9.1 Além da remuneração prevista na Cláusula Oitava, a CONTRATADA fará jus ao desconto de agência - à base de um percentual bruto de 20% (vinte por cento) dos preços de tabela ou dos preços acertados para veiculação, prevalecendo sempre o menor dos dois - concedido pelos veículos de comunicação, em conformidade com o art. 11 da Lei n° 4.680/65 e com o art. 11 do Regulamento da Lei n° 4.680/65, aprovado pelo Decreto n° 57.690/66 e alterado pelo Decreto n° 4.563.02.

9.2 Dos 20% (vinte por cento) de desconto de agência a que faz jus, a CONTRATADA repassará à CONTRATANTE, sob a forma desconto, o equivalente a 5 (cinco) pontos percentuais e permanecerá com os restantes 15 (quinze) pontos percentuais, no ato de pagamento de cada uma das respectivas faturas, conforme previsto no item 11.1.1. (grifo ausente no original)

Algumas agências questionam a legalidade desse repasse de 5%, pois, consoante o item 4.4 e o anexo "B" das normas-padrão, somente seria possível esse percentual se o investimento bruto anual daquele anunciante ultrapassasse os R$ 25.000.000,00 (vinte e cinco milhões de reais), o que inaugura um dos grandes embates do mercado publicitário.

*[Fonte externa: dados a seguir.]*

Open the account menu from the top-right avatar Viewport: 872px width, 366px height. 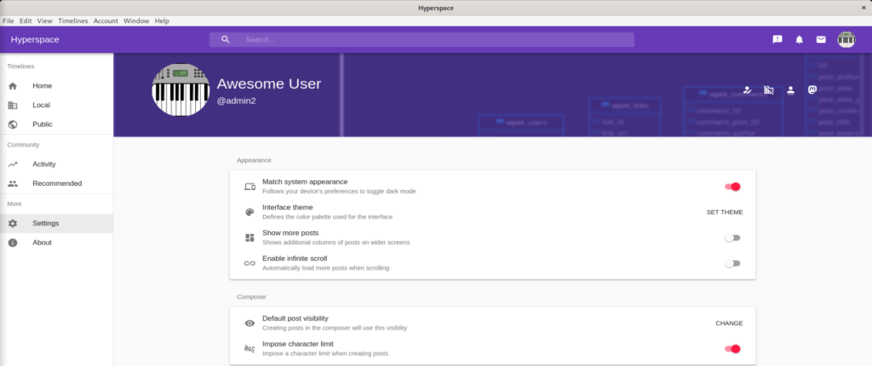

Em que pese o TCU considerar legal o aludido repasse, tal não parece ser o melhor entendimento, porquanto a iniciativa a permitir essa nuance na remuneração deveria advir de decisão dos atores da atividade em conjunto, jamais como imposição unilateral do anunciante. A legitimidade das normas reside no caráter democrático de sua elaboração, motivo pelo qual deverá ser concedido o desconto nos moldes do item 4.4 e do anexo "B" das NPAP, o qual se transcreve:

4.4 A Agência poderá reverter a seu Cliente parcela do "desconto padrão de agência" a que fizer jus, observados os parâmetros contidos no ANEXO "B" - SISTEMA PROGRESSIVO DE SERVIÇOS/BENEFÍCIOS, os quais poderão ser revistos pelo Conselho Executivo do CENP.

INVESTIMENTO BRUTO ANUAL EM MÍDIA PARCELA DO "DESCONTO PADRÃO DE AGÊNCIA" A REVERTER AO ANUNCIANTE

Até R$ 2.500.000,00. Nihil.

De R$ 2.500.000,01 a R$ 7.500.000,00. Até 2% (dois por cento) do investimento bruto.

De R$ 7.500.000,01 a R$ 25.000.000,00. Até 3% (três por cento) do investimento bruto.

De R$ 25.000.000,01 em diante. Até 5% (cinco por cento) do investimento bruto.

Em suma, a ofensa às normas-padrão é prejudicial tanto para as agências quanto para a Administração pública, porquanto significa para aquelas lacunas não previstas na arrecadação e, para esta, gastos extraordinários, na medida em que fere o planejamento dos atores.